From Thurso we took a ferry to Sternness, a small city on the main island of the Orkney Islands. Although the ferry ride was a bit over an hour, Carrie and I quickly fell asleep. Our poor Hubba Hubba tent makes such a racket in the wind that it was hard to sleep the the previous night.
This is the biggest complaint I have about the Hubba Hubba. When the wind picks up the fly rubs the spine of the tent pole making this loud squeaky noise. We’ve seen a lot of other campers at the holiday parks with Hilleberg tunnel tents. Although heavy and bulky, the tents appear to be rock solid in high winds.
From Sternness we went to the major tourist draw Skara Brae. Skara Brae gives us a glimpse at the lives of people from the stone age, about 7,000 years ago. It was impressive to see the quality of work that went into building these stone homes.
From there we rode to another pier on the island and took another ferry to the smaller island of Rousay. Rousay is called the “Egypt of the North” because of the wealth of ancient artefacts scattered around the island.

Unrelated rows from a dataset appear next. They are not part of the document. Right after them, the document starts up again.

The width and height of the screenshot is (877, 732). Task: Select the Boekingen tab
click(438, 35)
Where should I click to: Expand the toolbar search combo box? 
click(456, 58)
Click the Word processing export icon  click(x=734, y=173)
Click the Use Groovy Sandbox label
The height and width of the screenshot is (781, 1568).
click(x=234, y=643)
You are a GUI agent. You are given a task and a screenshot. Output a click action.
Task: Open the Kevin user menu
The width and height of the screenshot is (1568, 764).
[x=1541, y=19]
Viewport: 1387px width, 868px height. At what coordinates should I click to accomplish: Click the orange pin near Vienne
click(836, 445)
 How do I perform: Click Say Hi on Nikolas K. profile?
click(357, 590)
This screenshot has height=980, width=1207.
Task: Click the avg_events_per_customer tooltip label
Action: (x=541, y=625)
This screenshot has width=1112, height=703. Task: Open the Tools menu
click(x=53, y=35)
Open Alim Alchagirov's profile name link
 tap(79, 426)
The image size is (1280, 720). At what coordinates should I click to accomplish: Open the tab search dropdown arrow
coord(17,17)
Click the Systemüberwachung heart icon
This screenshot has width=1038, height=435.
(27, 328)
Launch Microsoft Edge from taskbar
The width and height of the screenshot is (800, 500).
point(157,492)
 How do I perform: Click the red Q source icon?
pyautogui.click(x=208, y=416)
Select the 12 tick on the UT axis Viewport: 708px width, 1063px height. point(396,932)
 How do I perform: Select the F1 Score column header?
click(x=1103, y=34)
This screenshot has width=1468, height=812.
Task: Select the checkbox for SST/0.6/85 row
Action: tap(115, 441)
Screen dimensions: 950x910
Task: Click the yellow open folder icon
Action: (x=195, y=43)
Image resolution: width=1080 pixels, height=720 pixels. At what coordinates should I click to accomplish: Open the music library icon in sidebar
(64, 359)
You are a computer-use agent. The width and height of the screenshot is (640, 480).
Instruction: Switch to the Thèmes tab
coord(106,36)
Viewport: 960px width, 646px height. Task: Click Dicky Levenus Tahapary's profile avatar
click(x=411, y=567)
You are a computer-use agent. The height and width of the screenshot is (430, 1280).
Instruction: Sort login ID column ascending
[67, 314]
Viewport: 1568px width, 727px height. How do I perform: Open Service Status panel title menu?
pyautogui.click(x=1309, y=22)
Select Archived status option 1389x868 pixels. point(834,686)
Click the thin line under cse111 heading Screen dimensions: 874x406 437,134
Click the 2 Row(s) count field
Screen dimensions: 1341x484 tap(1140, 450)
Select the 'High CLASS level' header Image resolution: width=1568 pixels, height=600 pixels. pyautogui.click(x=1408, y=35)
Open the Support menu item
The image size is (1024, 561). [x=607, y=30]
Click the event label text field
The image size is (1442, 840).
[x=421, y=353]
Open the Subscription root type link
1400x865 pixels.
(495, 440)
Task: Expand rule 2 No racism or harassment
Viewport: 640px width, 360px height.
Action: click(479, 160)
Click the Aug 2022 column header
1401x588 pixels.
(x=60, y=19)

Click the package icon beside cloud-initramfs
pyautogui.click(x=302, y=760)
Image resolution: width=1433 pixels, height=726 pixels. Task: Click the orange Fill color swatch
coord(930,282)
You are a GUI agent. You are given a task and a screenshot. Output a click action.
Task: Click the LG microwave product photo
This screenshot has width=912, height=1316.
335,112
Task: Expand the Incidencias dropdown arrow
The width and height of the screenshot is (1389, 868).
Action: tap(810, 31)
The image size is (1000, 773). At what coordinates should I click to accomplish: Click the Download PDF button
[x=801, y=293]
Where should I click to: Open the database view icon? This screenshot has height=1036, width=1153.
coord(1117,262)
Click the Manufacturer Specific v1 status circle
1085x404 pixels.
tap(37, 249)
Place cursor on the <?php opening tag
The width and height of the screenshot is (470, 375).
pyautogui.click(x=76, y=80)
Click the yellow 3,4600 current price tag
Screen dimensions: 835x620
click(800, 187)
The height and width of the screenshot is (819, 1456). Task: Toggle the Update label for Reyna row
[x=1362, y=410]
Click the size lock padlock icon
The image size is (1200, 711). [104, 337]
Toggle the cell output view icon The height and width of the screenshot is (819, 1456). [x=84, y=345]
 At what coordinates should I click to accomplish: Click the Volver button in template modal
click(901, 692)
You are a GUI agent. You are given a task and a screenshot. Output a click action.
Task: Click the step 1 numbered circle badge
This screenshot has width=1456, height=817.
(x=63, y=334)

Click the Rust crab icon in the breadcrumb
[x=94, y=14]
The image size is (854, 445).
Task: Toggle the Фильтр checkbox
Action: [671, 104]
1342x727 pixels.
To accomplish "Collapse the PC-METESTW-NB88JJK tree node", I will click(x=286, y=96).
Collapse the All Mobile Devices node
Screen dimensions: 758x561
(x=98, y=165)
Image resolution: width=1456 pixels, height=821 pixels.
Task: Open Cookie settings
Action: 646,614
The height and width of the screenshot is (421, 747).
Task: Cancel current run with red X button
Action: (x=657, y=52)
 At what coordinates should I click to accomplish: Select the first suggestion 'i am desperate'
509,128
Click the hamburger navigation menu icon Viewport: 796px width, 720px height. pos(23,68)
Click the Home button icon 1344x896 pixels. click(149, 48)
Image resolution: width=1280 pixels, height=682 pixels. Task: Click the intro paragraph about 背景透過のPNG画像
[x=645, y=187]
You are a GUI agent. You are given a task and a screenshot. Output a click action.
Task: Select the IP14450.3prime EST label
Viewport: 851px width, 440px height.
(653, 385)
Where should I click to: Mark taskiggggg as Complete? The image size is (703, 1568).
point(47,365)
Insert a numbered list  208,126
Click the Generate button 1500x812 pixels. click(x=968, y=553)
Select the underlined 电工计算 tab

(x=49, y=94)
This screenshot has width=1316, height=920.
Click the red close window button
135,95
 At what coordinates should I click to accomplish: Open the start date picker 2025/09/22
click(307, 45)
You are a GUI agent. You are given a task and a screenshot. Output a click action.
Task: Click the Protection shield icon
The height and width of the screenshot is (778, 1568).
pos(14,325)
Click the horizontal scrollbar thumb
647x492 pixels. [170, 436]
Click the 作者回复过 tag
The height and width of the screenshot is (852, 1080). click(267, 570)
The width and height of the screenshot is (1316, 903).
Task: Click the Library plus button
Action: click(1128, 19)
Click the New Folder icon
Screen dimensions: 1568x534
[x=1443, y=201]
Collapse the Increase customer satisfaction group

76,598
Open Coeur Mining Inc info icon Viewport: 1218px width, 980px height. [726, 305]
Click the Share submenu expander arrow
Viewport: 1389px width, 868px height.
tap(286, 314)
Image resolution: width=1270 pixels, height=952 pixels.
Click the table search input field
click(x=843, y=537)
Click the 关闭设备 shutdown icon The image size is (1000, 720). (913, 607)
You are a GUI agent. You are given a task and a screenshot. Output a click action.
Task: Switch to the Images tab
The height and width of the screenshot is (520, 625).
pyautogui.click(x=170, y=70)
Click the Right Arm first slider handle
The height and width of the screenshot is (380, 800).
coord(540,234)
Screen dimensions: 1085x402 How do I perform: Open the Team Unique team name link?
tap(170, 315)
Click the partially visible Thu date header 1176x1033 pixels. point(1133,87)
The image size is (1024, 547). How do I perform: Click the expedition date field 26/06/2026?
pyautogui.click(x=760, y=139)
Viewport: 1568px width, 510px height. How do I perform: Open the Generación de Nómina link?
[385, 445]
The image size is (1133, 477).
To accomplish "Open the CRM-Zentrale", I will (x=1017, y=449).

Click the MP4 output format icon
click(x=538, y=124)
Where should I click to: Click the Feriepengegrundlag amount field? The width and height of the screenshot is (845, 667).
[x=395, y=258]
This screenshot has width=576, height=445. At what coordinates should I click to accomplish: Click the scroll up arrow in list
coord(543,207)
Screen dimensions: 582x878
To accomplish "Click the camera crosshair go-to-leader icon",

Before we did some site seeing we had to pay a call to the hostel on the island to see about us pitching a tent for the night. When we met the woman in charge, she seemed bothered that we just showed up without booking in advance. The hostel was not available because archeology students had it booked for all of July. She suggested that we wild camp on the beach on the other side of the island, but when she saw the dismay in our eyes at that suggestion she suddenly was able to accommodate us by allowing us to pitch our tent near the hostel while giving us access to an unoccupied apartment on the farm. We thanked her profusely for being flexible, but we could tell she felt a little put out. Regardless, she got some of our money without needing to lift a finger while we got a nice place for kitchen and bathroom duties. So if you’re reading this and you plan to visit the hostel on Rousay, make sure to contact the owner first to check availability.
After dinner we decided to do some sightseeing on Rousay. The sun was out and the wind was calm. We didn’t have to go very far to visit four separate archeological sites, the biggest of which is called Midhowe Chambered Cairn. It’s housed in a stone barn to protect it from the elements. There people who lived in these parts 7,000 years ago were excellent stone stackers. It’s impressive that their work, although weathered, still stands today.